>> BEGIN

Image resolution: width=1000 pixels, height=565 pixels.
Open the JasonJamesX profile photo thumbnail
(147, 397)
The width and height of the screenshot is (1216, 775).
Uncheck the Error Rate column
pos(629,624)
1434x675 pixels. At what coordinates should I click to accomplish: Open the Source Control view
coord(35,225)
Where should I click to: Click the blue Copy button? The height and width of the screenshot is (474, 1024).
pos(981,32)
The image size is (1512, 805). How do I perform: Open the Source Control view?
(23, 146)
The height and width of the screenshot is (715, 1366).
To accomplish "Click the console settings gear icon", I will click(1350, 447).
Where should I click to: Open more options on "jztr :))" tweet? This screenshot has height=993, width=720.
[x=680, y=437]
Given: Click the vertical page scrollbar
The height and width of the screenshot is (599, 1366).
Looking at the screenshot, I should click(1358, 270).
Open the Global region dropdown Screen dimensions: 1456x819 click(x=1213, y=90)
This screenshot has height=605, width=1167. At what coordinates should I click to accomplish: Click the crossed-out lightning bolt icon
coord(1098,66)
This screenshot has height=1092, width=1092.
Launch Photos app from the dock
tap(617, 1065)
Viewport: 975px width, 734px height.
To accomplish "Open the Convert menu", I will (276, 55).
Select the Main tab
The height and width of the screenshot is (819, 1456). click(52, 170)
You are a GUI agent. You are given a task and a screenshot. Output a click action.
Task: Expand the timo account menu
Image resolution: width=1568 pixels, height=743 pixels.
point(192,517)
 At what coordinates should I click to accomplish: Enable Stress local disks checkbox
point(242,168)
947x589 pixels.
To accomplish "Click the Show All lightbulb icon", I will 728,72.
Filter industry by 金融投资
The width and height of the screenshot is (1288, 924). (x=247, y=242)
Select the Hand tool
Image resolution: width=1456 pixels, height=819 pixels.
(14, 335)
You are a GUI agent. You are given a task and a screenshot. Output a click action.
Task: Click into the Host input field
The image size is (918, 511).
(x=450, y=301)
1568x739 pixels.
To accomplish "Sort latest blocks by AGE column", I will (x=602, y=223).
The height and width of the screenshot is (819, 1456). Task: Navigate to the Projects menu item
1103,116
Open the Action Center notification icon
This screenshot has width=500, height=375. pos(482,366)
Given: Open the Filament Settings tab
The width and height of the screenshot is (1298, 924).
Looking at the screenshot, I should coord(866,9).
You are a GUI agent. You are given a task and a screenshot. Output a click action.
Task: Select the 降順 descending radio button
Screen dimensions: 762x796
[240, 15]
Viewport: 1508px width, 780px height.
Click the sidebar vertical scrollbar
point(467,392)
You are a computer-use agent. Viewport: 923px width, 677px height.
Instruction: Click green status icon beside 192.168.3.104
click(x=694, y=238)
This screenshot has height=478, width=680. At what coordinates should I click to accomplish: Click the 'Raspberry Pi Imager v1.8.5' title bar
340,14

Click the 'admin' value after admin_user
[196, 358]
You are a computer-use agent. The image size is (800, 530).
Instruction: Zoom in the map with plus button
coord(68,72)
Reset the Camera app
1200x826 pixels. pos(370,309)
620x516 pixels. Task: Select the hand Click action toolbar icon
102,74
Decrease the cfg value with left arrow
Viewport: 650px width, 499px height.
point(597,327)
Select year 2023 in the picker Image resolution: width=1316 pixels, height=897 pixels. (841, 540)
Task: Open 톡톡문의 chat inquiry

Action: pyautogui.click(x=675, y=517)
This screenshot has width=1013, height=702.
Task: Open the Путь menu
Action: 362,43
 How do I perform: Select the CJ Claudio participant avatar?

>> END

- **WHAT TO WORK ON**:
Copy out the listing from its first line through the line containing "pos(629,624)", keeping each line identical.

- **RESPONSE TO THE EXERCISE**:
Image resolution: width=1000 pixels, height=565 pixels.
Open the JasonJamesX profile photo thumbnail
(147, 397)
The width and height of the screenshot is (1216, 775).
Uncheck the Error Rate column
pos(629,624)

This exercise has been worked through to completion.